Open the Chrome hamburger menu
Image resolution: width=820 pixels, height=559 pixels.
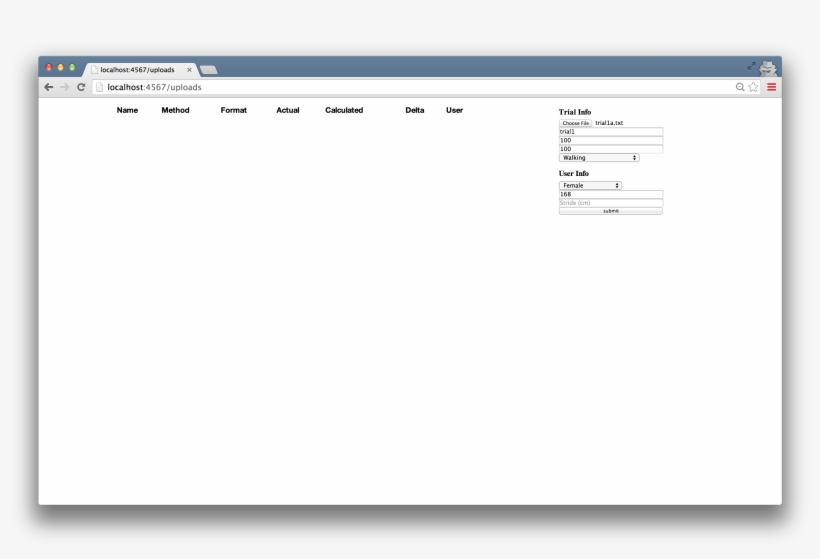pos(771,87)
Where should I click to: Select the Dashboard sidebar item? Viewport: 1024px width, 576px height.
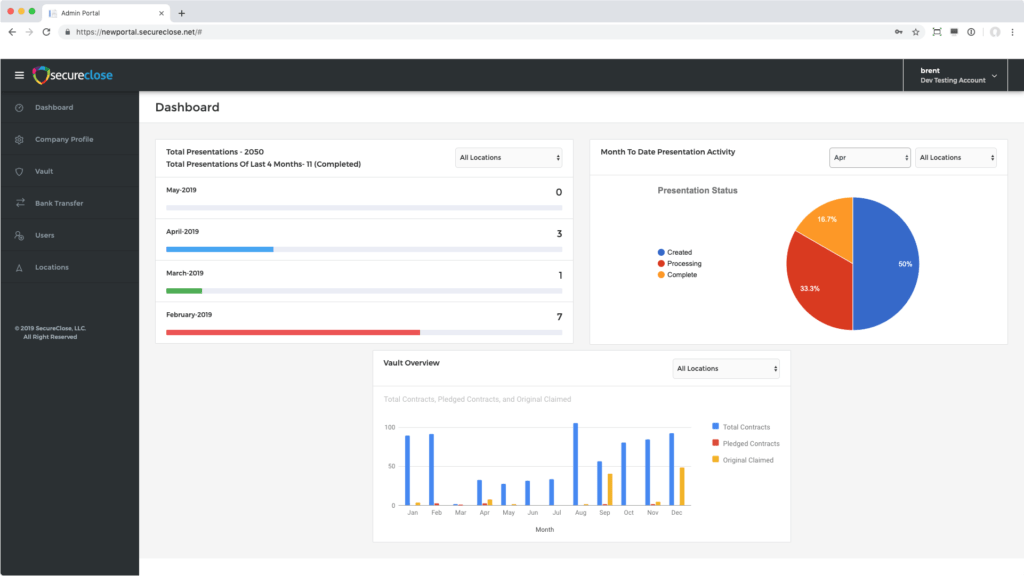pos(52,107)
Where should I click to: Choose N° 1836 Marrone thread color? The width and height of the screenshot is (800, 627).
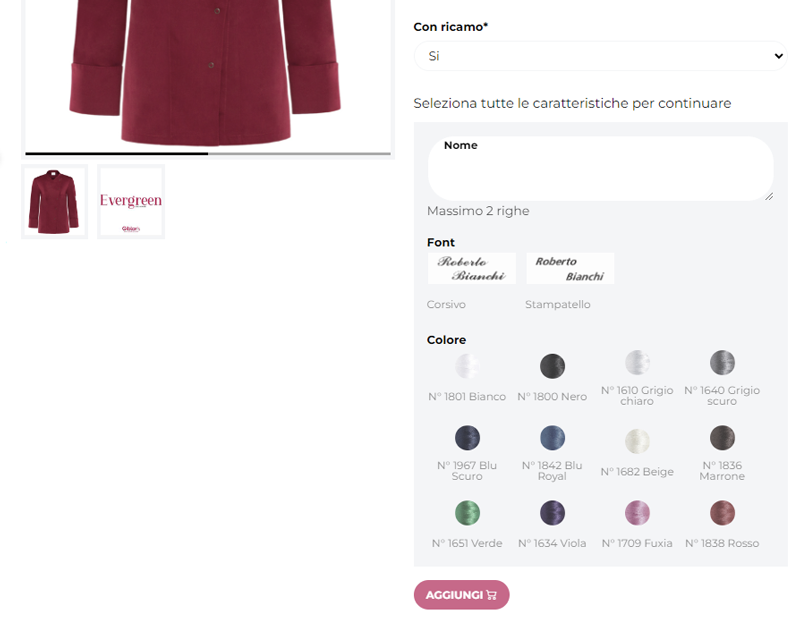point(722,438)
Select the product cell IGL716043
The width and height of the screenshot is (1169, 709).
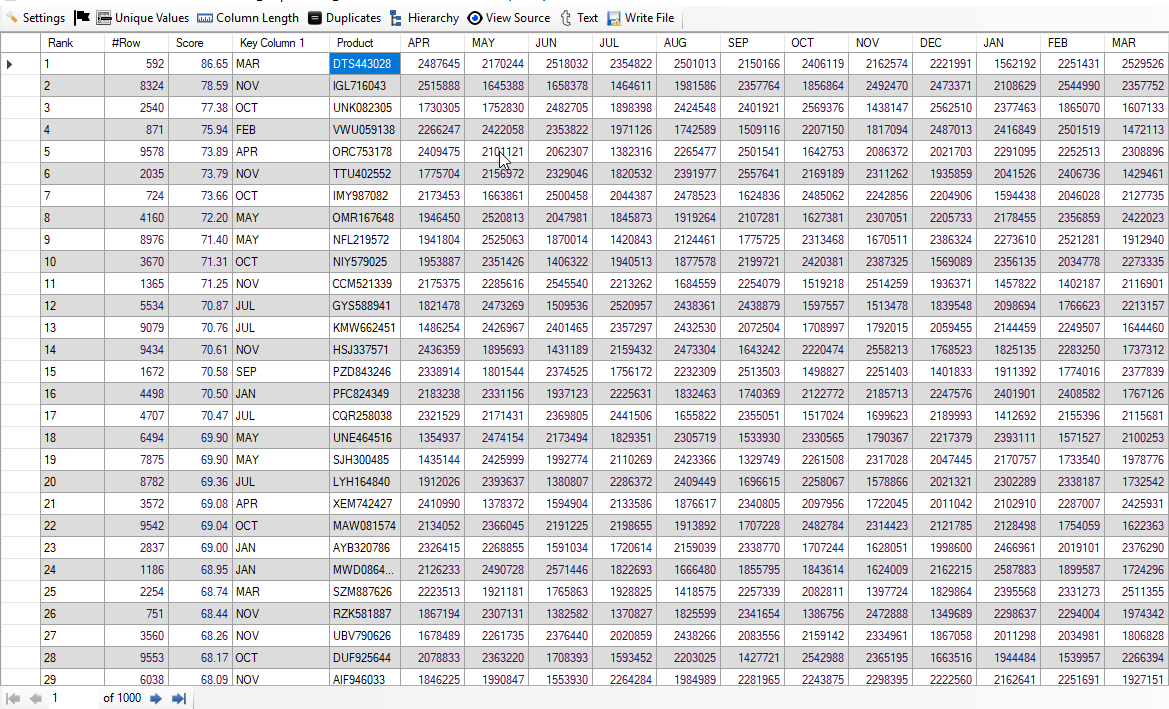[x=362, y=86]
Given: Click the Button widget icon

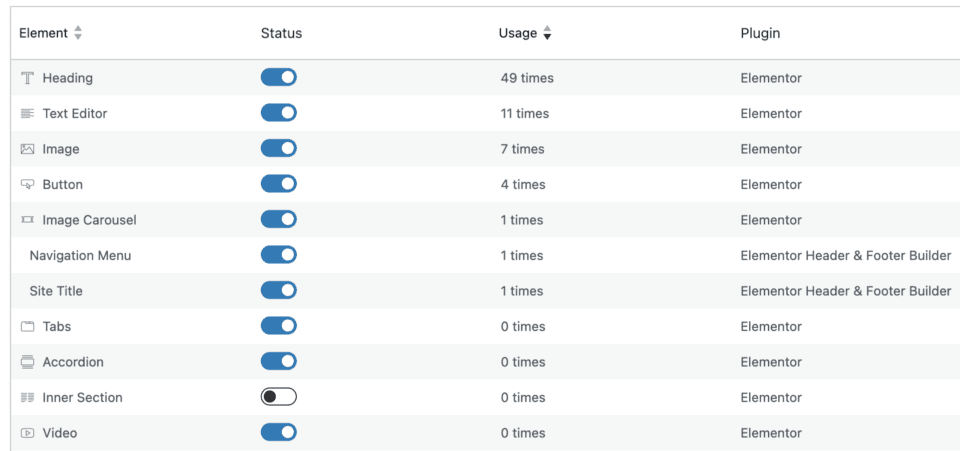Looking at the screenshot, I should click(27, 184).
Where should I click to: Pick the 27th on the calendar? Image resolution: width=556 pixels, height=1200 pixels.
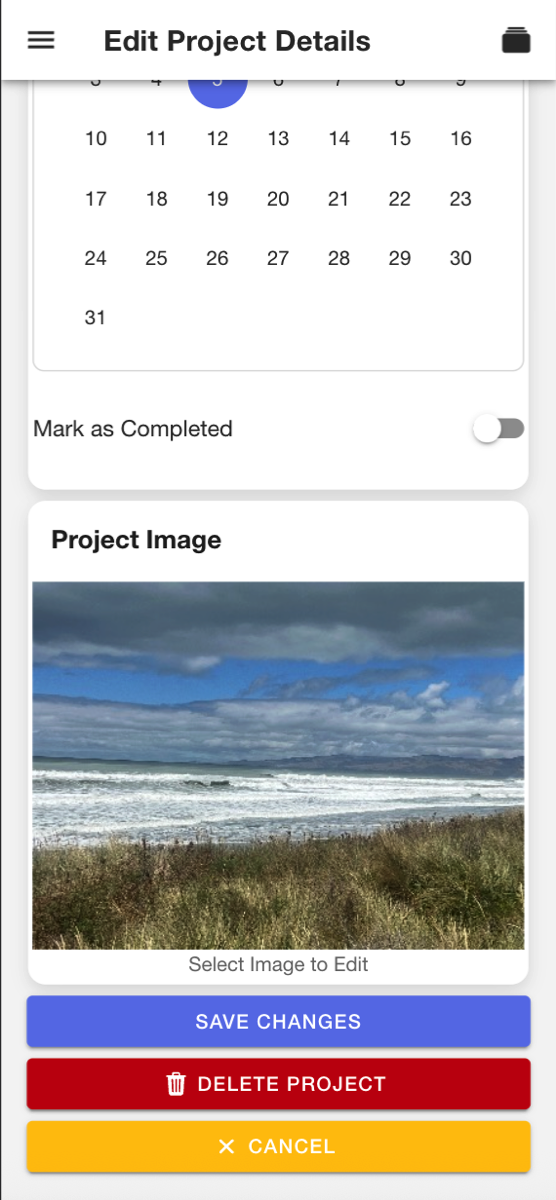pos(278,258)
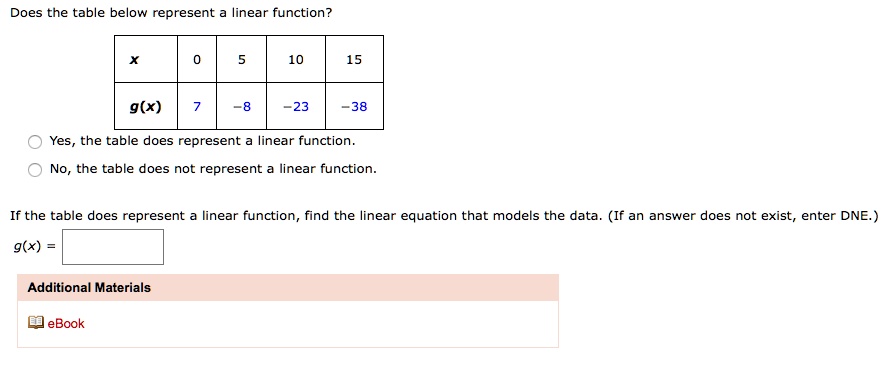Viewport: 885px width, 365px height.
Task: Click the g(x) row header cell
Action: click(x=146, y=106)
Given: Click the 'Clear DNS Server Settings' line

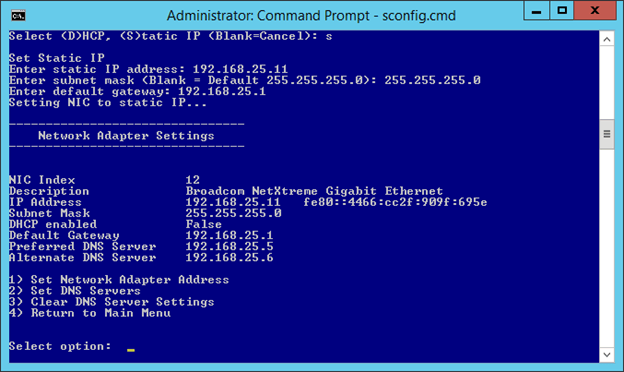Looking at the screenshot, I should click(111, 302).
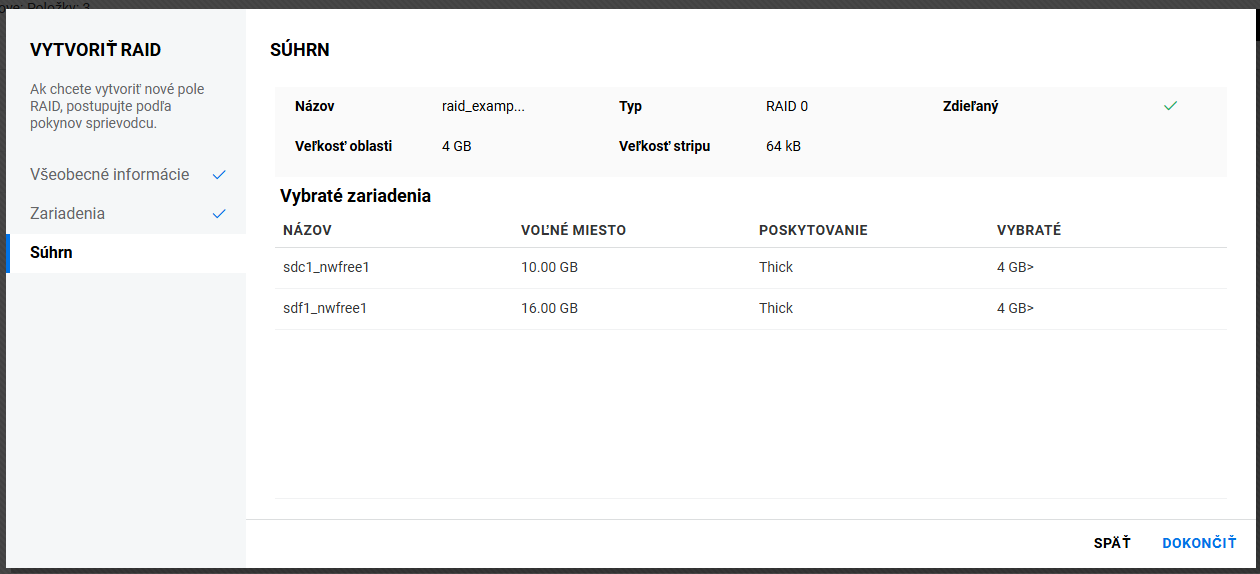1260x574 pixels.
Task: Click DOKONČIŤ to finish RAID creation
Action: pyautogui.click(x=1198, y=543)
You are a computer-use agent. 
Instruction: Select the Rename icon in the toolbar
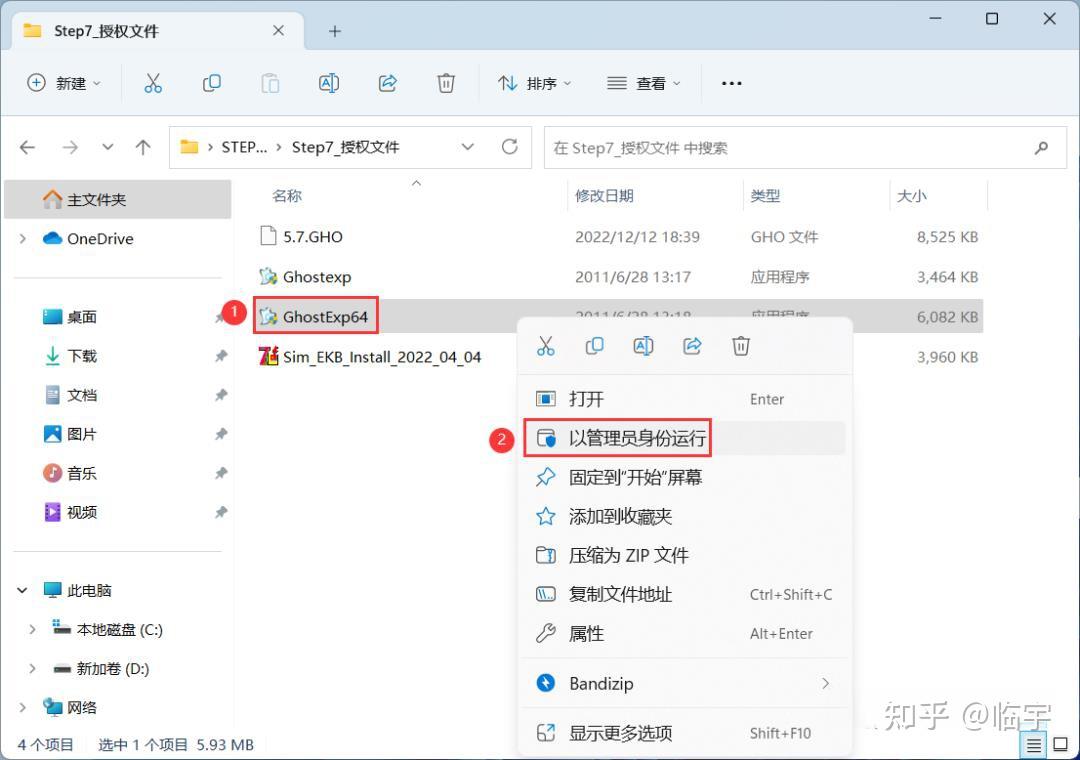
━━━
## WORK ORDER
Give back the material exactly as written, images excluded.

## RESPONSE BOX
Open the Chrome hamburger menu
Image resolution: width=820 pixels, height=559 pixels.
pos(771,87)
Where should I click to: Select the Dashboard sidebar item? Viewport: 1024px width, 576px height.
pos(52,107)
Where should I click to: Choose N° 1836 Marrone thread color? The width and height of the screenshot is (800, 627).
point(722,438)
Select the product cell IGL716043
The width and height of the screenshot is (1169, 709).
[x=362, y=86]
Given: Click the Button widget icon

Looking at the screenshot, I should click(27, 184).
Where should I click to: Pick the 27th on the calendar? Image resolution: width=556 pixels, height=1200 pixels.
pos(278,258)
Viewport: 885px width, 365px height.
Task: Click the g(x) row header cell
Action: click(x=146, y=106)
Given: Click the 'Clear DNS Server Settings' line

Looking at the screenshot, I should click(111, 302).
1260x574 pixels.
Task: Click DOKONČIŤ to finish RAID creation
Action: pyautogui.click(x=1198, y=543)
You are a computer-use agent. 
Instruction: Select the Rename icon in the toolbar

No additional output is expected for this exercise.